A Medida Provisória de auxílio a empresas afetadas pelo tarifaço tem um custo aparente de R$ 9,5 bilhões, referente a: capitalização do Fundo Garantidor de operações-FGO (R$ 1 bilhão), do Fundo Garantidor de Investimentos–FGI (R$ 2 bilhões) e do Fundo Garantidor de Operações de Comércio Exterior-FGCE (R$ 1,5 bilhão). Além disso, haverá benefício tributário do Programa Reintegra, estimado em R$ 5 bilhões. Muitos analistas consideraram o custo baixo.
Este artigo procura ressaltar três aspectos da Medida Provisória.
Primeiro, indicar que há custos adicionais não incluídos neste total.
Segundo, mostrar que a forma como foi desenhada a intervenção revela a intenção de, mais uma vez, driblar as regras fiscais, minimizando o impacto no resultado primário, como tem sido costumeiro desde a aprovação do arcabouço fiscal.
O fato de uma medida não ter impacto primário não significa que ela é sem custo fiscal. O que importa é se aumenta a dívida pública. E, de fato, aumenta.
Terceiro, mostrar que se deixou a porta aberta para a ampliação das medidas e de seus custos.

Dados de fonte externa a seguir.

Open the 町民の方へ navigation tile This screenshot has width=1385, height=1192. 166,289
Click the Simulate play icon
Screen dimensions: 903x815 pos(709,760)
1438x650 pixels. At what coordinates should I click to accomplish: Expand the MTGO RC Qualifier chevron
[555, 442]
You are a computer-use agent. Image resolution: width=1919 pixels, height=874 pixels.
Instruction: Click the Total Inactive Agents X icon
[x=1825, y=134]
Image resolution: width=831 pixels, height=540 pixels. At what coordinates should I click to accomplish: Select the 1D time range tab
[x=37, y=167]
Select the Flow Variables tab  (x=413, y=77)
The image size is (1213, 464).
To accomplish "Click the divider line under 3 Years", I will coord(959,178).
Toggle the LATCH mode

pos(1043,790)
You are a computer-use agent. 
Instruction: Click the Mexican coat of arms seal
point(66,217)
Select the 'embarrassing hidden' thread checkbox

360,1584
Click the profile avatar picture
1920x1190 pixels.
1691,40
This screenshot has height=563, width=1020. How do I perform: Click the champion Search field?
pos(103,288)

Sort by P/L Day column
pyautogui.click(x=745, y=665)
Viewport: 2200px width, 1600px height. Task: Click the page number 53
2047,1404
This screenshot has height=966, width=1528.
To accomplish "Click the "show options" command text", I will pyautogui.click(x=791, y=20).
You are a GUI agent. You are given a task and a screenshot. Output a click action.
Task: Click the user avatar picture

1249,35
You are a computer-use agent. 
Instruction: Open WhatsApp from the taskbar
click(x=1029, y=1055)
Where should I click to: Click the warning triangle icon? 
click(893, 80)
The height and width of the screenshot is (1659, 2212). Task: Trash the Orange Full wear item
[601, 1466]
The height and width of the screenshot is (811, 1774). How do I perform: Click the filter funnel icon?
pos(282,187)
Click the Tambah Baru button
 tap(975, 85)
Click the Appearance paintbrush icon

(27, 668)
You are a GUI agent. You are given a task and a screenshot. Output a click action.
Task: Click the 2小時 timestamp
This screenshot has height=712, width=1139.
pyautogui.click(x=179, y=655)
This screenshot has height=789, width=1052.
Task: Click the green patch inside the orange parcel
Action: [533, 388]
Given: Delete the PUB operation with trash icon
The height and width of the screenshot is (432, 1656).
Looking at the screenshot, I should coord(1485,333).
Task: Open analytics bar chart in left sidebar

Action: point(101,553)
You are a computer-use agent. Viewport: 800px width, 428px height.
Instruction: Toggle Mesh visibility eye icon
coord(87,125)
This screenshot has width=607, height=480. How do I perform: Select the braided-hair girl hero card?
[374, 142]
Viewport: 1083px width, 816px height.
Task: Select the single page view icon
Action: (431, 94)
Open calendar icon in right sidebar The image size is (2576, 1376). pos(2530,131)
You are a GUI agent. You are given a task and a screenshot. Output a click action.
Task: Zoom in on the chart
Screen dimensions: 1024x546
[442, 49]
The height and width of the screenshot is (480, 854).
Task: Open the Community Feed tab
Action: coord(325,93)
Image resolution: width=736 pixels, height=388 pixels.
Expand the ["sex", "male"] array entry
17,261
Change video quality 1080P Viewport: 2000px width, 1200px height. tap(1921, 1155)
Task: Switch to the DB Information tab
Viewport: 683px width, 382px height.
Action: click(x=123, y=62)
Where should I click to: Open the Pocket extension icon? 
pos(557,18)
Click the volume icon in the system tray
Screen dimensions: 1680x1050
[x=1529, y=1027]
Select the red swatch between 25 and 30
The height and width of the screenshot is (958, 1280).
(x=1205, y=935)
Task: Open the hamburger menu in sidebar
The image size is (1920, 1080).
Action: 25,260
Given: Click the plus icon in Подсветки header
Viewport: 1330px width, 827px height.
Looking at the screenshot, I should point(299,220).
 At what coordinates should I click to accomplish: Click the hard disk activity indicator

A capitalização dos três fundos, acima mencionada, no total de R$ 4,5 bilhões, será desembolsada via crédito extraordinário, o que, conforme a lei do Arcabouço Fiscal, exime o governo de registrar a despesa no teto de gastos.
Ademais, o líder do Governo no Senado, Senador Jacques Wagner, apresentou o Projeto de Lei Complementar 168/25, para tirar os aportes da meta de resultado primário. Ainda a ser excluída da meta está a perda de receita de R$ 5 bilhões referentes ao Programa Reintegra.
Este não é o primeiro caso. Também houve exceção para despesas com precatórios, com a restituição dos descontos indevidos aos aposentados do INSS e com combates a queimadas e calamidade pública. Sem contar a longa lista de exceções que já consta originalmente na lei do Arcabouço Fiscal.
Da forma como está redigido o PLP 168/25, também fica fácil ampliar o valor da capitalização dos Fundos. No caput do art. 1º são previstas exceções para créditos extraordinários sem fixar valores. Os valores das capitalizações estão em artigos separados. Isso significa que, no futuro, basta editar uma medida provisória autorizando capitalização adicional, efetivar a capitalização, e deixar a MP caducar. A autorização para exclusão da meta de resultado primário – matéria que requer lei complementar – já estará vigente.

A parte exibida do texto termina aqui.